Espulso Liviero al 20’ del st, il Lecce è stato costretto a stringere le maglie difensive per conservare il prezioso gol di Papini. E, come suol dirsi, per circa mezzora (recupero compreso) il Lecce ha alzato una specie di barriera mobile davanti la porta di Perucchini e, fra gli artefici di questa difesa ad oltranza, hanno giganteggia­to il coraggio e la determina­zione di Alessandro Camisa, forte difensore di Monteroni di Lecce, ritornato in maglia giallorossa dopo un’assenza di otto anni ed un lungo peregri­nare da una squadra all’altra d’Italia.

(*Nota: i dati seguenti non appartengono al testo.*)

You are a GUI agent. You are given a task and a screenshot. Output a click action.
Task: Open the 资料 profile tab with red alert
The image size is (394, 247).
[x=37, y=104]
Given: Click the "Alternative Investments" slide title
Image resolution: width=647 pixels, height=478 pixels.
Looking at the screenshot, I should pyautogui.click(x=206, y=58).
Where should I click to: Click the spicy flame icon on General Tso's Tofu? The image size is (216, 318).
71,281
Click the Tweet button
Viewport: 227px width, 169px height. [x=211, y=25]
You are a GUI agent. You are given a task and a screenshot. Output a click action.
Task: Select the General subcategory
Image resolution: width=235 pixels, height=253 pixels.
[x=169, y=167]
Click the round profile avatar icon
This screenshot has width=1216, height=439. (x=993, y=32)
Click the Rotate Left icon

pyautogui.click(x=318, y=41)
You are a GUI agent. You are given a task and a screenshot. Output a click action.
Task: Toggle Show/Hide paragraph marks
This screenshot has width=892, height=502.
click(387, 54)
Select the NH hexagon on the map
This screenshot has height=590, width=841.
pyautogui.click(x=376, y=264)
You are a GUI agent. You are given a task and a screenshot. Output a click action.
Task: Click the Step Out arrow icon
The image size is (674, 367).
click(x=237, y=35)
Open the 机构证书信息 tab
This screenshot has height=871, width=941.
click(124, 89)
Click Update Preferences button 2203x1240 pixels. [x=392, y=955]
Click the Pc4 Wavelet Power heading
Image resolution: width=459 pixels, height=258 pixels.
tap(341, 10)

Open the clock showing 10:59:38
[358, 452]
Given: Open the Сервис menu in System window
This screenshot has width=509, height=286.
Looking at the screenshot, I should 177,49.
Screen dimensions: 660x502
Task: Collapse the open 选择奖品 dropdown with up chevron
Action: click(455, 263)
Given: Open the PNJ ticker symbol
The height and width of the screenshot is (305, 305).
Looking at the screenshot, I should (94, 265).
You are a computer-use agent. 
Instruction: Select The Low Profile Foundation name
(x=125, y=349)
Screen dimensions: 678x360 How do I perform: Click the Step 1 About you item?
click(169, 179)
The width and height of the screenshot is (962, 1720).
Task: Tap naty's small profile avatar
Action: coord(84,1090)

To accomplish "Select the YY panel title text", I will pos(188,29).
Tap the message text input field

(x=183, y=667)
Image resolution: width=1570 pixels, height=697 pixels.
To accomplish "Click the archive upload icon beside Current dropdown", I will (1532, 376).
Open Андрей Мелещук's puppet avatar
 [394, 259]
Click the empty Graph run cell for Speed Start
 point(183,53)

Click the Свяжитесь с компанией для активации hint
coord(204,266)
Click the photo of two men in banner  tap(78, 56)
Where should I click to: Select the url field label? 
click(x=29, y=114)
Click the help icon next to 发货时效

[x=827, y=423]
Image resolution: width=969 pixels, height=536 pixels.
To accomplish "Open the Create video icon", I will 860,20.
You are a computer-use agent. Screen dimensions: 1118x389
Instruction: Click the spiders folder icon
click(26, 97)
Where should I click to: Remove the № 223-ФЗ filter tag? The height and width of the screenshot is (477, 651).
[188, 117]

La scorsa stagione, ad esempio, ha vestito la casacca del Vicenza (in serie B) da dove è approdato, nel luglio scorso, alla corte del “Lecce dei leccesi”. In questi giorni, Camisa ha ottenuto più volte gli onori della cronaca, non ultima l’apparizione in tv, dove ha ribadito la sua grande gioia di essere tornato a vestire la maglia giallorossa. Poi, dopo aver ricordato con una certa nostalgia gli anni della gio­ventù, Camisa ha commentato la sua prestazione e quella dei suoi compagni nella difficile ma vittoriosa trasferta di Ca­stellammare di Stabia. “Colpa l’espulsione di Liviero – ha puntualizzato – ci siamo dovuti maggiormente compattare per non rischiare di essere ‘bucati’. E debbo dire che, eccetto una naturale sofferenza, ce la siamo cavata molto bene, anche se è chiaro che in inferiorità numerica finisci sempre per rischiare qualcosa. Noi, però, anche sotto il profilo del gioco, ce la siamo cavata benissimo, finendo così per conquistare una vittoria preziosissima”. Accanto a Camisa, mister Asta ha schierato il centrale Freddi, un elemento di provata esperienza e bravura. “Sono abituato a parlare di squadra e non di singoli – ha concluso -, anche se non ho difficoltà ad ammettere che Freddi è stato molto bravo. Ma lo sono stati anche gli altri miei ‘fratelli’ del reparto difensivo che, contro la Juve Stabia, ha recitato la sua parte in maniera onorevole, contribuendo alla conquista del successo. Questo di C è un campionato che si basa sulla corsa e noi siano sulla strada giusta per interpretarlo nella maniera migliore”.

VIA DEL MARE ORE 15

Dopo l’exploit a Castellamma­re di Stabia, un’altra squadra campana (la capolista Caser­tana) cercherà di mettere il bastone fra le ruote del rilancio del Lecce. Ed effettivamente, la sfida di domenica pomerig­gio (‘Via del mare’, ore 15) rappresenterà un primo, grande collaudo delle ambizioni di primato del nuovo Lecce. Sarà, insomma, una sfida verità che il Lecce, anche con l’aiuto dei suoi, nuovi numerosi ed entusiasti tifosi, cercherà di vincere. Anche giocando bene.